ルイス島の堅実この上ない島民は、トランプ氏のスタイルには強い嫌悪感を抱いている。そして多くのアメリカ人も同じだ。トランプ氏のスタイルや、虚像をつくりあげることが一番の強みという人間が今年の終わりに大統領執務室に座る可能性を見るにつけ、ぞっとしている。
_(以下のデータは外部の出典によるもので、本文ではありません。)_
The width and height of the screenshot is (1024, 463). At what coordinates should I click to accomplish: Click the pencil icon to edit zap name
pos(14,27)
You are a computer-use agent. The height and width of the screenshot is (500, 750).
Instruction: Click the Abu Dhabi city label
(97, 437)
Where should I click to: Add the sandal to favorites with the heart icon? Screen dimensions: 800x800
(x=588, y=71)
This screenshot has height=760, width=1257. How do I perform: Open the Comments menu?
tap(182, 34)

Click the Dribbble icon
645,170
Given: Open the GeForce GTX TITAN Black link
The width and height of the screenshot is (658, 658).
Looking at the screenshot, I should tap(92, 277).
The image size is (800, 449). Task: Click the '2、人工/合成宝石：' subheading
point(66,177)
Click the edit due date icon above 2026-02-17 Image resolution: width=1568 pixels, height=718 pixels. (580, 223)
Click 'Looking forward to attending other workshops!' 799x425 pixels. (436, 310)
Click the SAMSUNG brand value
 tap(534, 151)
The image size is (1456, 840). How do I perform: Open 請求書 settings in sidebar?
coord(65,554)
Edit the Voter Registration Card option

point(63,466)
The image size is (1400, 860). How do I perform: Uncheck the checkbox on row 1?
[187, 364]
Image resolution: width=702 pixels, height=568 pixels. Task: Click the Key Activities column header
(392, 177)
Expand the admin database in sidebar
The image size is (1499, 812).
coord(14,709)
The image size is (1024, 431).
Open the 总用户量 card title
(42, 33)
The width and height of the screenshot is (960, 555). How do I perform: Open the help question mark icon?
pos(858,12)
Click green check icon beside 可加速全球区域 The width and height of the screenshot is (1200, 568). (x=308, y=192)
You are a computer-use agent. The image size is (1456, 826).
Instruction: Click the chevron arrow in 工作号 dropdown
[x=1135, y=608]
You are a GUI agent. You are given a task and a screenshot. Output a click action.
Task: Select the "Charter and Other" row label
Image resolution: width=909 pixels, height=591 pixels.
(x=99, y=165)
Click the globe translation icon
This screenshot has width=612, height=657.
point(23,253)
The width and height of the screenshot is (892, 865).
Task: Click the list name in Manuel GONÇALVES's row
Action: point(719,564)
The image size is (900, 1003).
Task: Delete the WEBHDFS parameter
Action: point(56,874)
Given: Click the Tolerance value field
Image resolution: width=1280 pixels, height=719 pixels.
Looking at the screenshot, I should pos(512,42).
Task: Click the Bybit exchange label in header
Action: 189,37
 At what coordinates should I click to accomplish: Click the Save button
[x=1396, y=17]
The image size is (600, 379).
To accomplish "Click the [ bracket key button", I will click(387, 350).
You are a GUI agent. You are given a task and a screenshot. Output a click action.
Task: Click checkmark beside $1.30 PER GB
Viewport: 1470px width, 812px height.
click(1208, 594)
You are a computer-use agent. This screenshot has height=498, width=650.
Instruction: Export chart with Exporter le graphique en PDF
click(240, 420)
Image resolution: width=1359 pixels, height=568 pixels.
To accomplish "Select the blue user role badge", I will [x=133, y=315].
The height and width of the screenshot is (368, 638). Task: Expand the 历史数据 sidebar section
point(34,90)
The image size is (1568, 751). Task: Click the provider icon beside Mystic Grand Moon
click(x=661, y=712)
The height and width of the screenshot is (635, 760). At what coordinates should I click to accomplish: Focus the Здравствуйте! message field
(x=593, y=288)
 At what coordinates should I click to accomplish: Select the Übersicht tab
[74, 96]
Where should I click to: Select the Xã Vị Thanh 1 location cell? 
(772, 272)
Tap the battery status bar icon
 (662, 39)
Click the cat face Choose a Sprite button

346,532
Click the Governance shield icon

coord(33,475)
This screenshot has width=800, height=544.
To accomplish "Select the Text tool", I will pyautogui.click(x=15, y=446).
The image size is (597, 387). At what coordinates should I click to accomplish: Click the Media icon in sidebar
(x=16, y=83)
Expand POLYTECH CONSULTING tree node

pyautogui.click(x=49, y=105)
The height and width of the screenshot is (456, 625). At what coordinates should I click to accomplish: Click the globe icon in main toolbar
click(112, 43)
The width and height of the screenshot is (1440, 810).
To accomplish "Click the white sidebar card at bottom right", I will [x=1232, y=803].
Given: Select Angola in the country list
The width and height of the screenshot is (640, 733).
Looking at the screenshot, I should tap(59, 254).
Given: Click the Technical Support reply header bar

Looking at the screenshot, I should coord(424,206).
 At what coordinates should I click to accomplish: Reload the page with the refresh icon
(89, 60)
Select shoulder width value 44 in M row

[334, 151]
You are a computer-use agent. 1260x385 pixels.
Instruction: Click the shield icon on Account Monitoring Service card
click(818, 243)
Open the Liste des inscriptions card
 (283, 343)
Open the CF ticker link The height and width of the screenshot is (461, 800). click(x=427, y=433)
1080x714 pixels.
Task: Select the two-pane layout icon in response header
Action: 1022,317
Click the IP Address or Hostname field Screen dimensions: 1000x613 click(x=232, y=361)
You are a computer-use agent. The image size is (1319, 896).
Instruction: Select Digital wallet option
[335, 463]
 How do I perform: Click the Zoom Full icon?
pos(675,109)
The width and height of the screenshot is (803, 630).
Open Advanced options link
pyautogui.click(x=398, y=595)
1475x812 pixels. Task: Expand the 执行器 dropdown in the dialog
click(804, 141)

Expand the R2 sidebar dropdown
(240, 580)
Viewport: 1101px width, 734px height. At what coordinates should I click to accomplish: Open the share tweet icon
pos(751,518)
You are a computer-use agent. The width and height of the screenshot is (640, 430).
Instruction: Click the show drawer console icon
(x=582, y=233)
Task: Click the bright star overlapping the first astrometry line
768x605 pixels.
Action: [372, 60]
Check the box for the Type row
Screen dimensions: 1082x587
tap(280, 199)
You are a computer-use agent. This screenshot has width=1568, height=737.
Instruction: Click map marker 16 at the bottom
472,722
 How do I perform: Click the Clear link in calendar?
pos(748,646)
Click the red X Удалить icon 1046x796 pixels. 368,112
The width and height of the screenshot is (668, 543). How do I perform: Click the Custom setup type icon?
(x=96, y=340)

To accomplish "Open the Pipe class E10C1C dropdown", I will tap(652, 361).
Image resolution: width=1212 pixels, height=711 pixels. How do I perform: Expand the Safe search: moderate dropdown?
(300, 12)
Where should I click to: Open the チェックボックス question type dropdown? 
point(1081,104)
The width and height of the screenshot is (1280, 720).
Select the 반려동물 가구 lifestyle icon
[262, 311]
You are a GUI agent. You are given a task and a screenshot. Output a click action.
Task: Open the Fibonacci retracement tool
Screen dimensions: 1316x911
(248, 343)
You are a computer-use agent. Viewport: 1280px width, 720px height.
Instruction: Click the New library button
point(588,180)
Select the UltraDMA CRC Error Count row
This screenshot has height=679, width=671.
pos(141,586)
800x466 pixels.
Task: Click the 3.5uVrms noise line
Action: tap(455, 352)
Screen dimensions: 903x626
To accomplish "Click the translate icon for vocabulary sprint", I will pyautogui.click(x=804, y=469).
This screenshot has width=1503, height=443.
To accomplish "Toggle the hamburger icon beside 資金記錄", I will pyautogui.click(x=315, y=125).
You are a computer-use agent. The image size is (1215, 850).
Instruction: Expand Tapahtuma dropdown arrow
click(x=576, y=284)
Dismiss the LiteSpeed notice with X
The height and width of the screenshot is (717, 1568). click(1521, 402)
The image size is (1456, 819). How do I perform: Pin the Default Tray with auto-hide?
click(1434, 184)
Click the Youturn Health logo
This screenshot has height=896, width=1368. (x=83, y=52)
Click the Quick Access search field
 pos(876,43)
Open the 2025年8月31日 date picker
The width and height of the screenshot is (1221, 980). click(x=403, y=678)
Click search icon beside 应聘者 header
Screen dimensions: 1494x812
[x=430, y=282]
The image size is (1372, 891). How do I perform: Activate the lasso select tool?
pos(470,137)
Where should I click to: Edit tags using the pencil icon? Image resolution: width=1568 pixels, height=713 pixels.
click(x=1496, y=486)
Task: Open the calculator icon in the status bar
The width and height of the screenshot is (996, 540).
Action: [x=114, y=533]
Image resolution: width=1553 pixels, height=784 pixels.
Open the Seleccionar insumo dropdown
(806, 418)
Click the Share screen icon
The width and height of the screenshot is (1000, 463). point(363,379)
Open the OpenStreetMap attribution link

ドナルド・トランプやその他強大なエゴを持つ男性が、トランプ氏のような行動を続けることは理にかなわないし、謎でさえある。スコットワークの講師陣は、長年にわたり、交渉の席で同じような行動を観察してきた。強硬な取引条件を声高に主張し、自分が強いポジションに居るという根拠の無い確信、大声での主張、威嚇、劇的な決裂、嘘を含むハッタリなど。いずれも自身を優位にして相手を威嚇するアプローチだ。私が実際に目にした例では、ある交渉チームは取引先からの納品が破損しているという主張を展開した。双方に与えられる事前情報では納品物は完璧だったと記されているにも関わらずだ。取引先のリーダーは巨漢であり、常に相手を威嚇したがる人物だった。彼のオープニングステートメントは「お前ら、弁償の費用を今持っているといいんだがな」というものであり、この言葉がミーティングのトーンを定めた。事実を明らかにすれば彼が落ち着くと考えたが、彼は行動をあらためなかった。彼は要求を先鋭化させ、また不愉快な行動を強めていった。

「空荷の船がいちばん騒々しい」そして「真にパワーを持つ人は、拳をベルベットの手袋に包む」という言葉は誰もが知っている摂理だ。あるいはまた、クジャクの尾についての理論を思い出す。クジャクの尾は、鳥類の自慢とハッタリの好例だ、。

クジャクの尾は美しいけれど、実のところハンディだ。尾は重いし扱いが面倒だ。尾のせいでクジャクの動きは遅く、捕食されるリスクも高まる。適者生存の世界では、クジャクの尾は本来なら消えるべき存在だ。ところが尾のハンディのためにクジャクは進化の過程で生き残った。理屈で考えれば、クジャクの中でも最も強く健康な個体のみが、巨大な尾をつけて動きまわる事ができる。クジャクの雌の個体は雄の尾が美しいという理由でパートナーを選ぶのではない。そうではなく、巨大な尾が示すもの、すなわち健康であり強いこと、そして強い遺伝子を持っていることを見て取るから番いになるのだ。

トランプ氏の人気も同じロジックによるものだろう。大袈裟な主張やハッタリは選挙民には何の魅力もなく、すぐにでも止めるべきだ。ところが彼は煽り続けている。自慢やハッタリは支持者を失う方向に働くはずだが、支持者はむしろ自慢やハッタリを支持の理由に挙げている。これはつまり、彼が決してやめようとしない大口の裏側には本当のパワーがあるということだ。以上、証明終わり。彼は真の意味でのパワーを持っているに違いない。

興味深いロジックの運びだ。生憎とこのロジックは私には作用しないが。私は、WYSIWYG(見たものがそのまま)と考えている。